PORTLAND -- Newly enshrined Hall of Famer Arvydas Sabonis was taken aback by the cheers he garnered at a downtown rally Thursday in his honor.

I'm very surprised, he told nearly 3,000 fans gathered in Portland's Pioneer Courthouse Square. I don't know what to say. I appreciate you remember me.

Sabonis was visiting Portland after being inducted into the Naismith Memorial Basketball Hall of Fame last Friday. The 7-foot-3, 300-pound Lithuanian center was a star in Europe before coming to the NBA at age 31 to play for the Trail Blazers. He spent seven seasons in Portland.

Sabonis had not returned to the city in the eight years since his retirement. But it was evident Thursday he was still beloved, with fans chanting his nickname, Sabas.

Former teammates Brian Grant and Chris Dudley took part in the celebration. One boy who appeared to be too young to have seen Sabonis play held a sign that read Sabas Rocks!

I feel honored to have played with Arvydas Sabonis -- one of the best players ever, Dudley said. There was a time he was considered the best player in the world.

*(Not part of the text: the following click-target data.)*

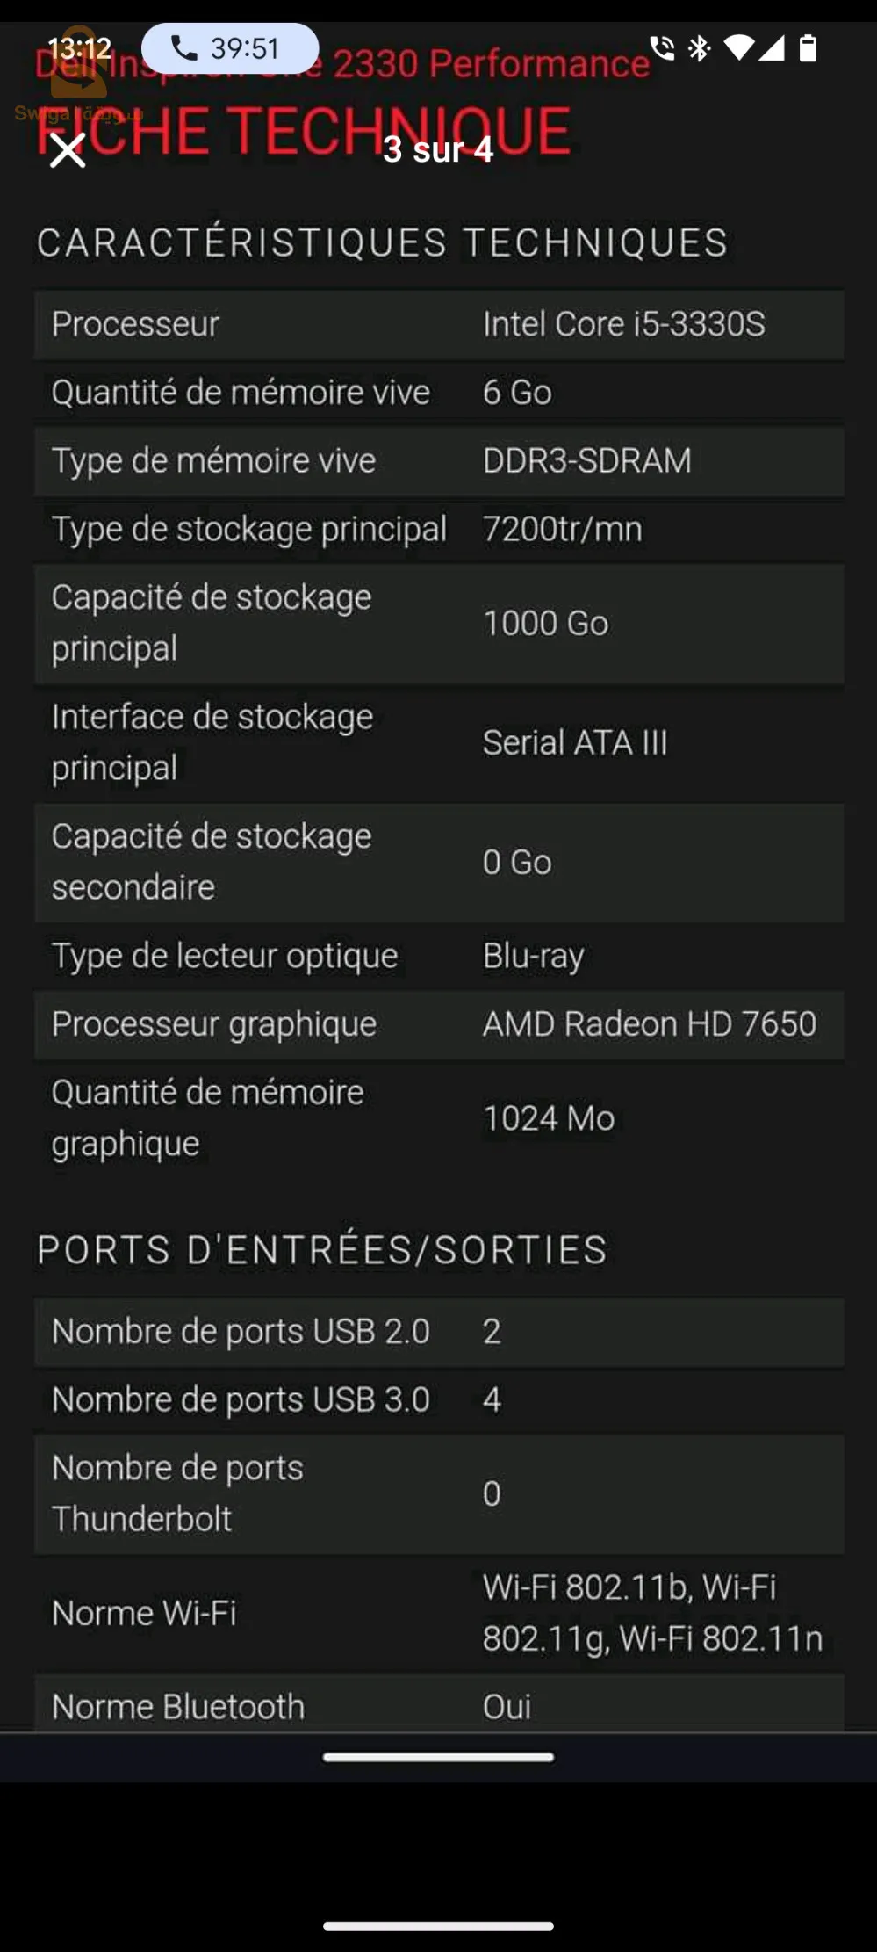The width and height of the screenshot is (877, 1952).
Task: Tap the cellular signal status icon
Action: click(x=772, y=48)
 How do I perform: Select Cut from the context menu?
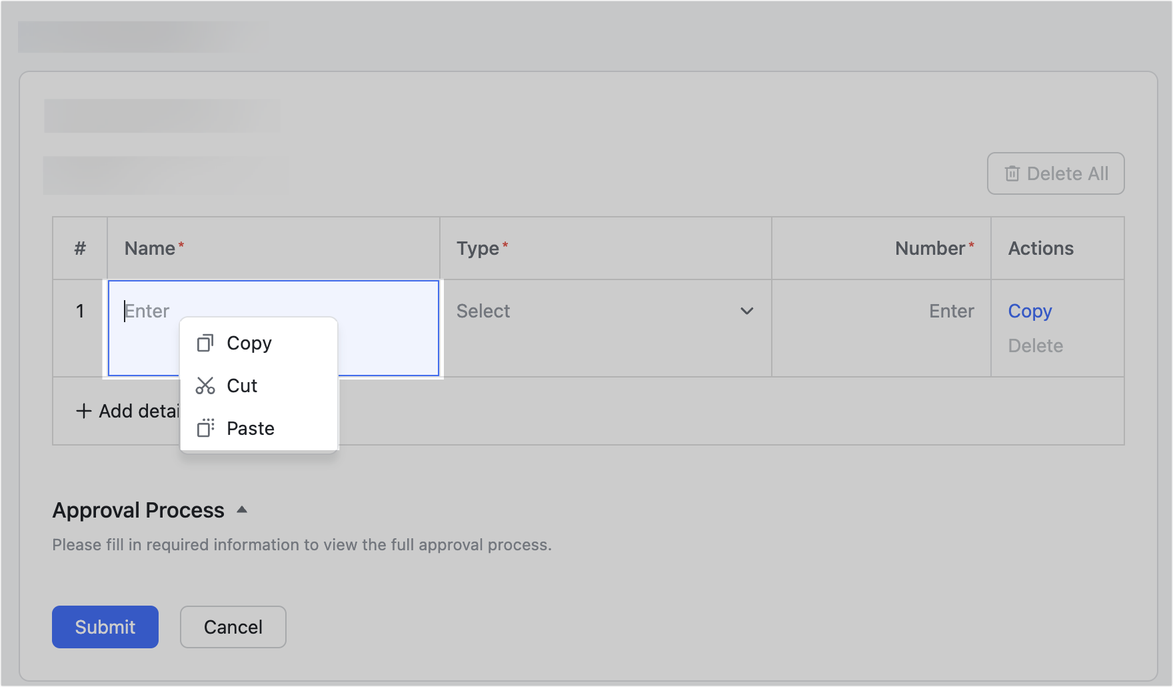click(241, 386)
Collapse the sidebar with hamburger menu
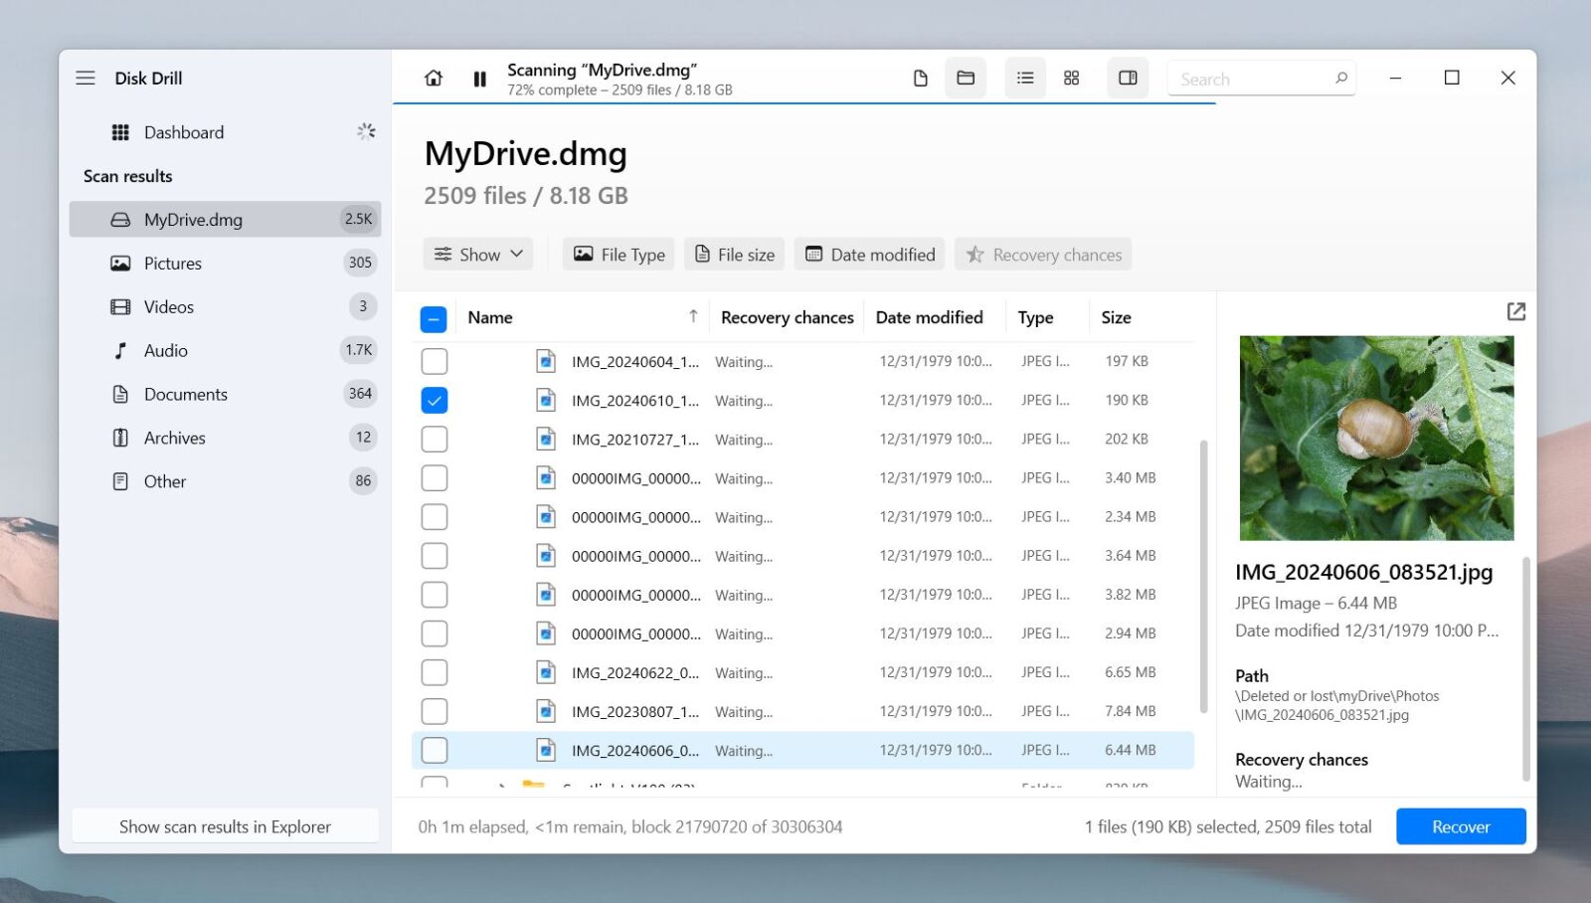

Sabonis, a native of Kaunas, Lithuania, helped the Soviet Union win the 1988 Olympic gold medal, which included a semifinal win over the United States. He led Lithuania to bronze medals in the 1992 and 1996 Olympics. The Lithuanian teams became underdog favorites because of sponsorship by the Grateful Dead.

He was drafted in 1986 but didn't come to the NBA until 1995. He retired in 2001, but returned to the Blazers for one additional season in 2002-03.

In 470 regular season games with the Blazers, Sabonis averaged 12 points and 7.3 rebounds per game. He was dogged by various injuries in his later years, so NBA fans never really saw how good he was -- the elegant passing, his skillful 3-pointer and dangerous hook shot.

Outside the game, Sabonis was an unassuming personality, shy about using English. Grant recalled that he thought Sabonis didn't speak until one day after a fall he asked You OK?

Asked to characterize his NBA career, Sabonis said: First, good. Second, not good. And third, good again.

Sabonis, 46, finally retired from professional basketball in 2005 after playing with his hometown Lithuanian team, Zalgiris. He is now a part owner of the Euroleague team.

After the rally, Sabonis was the guest of honor at an evening reception hosted by the Trail Blazers.

Mayor Sam Adams officially proclaimed Thursday Arvydas Sabonis Day.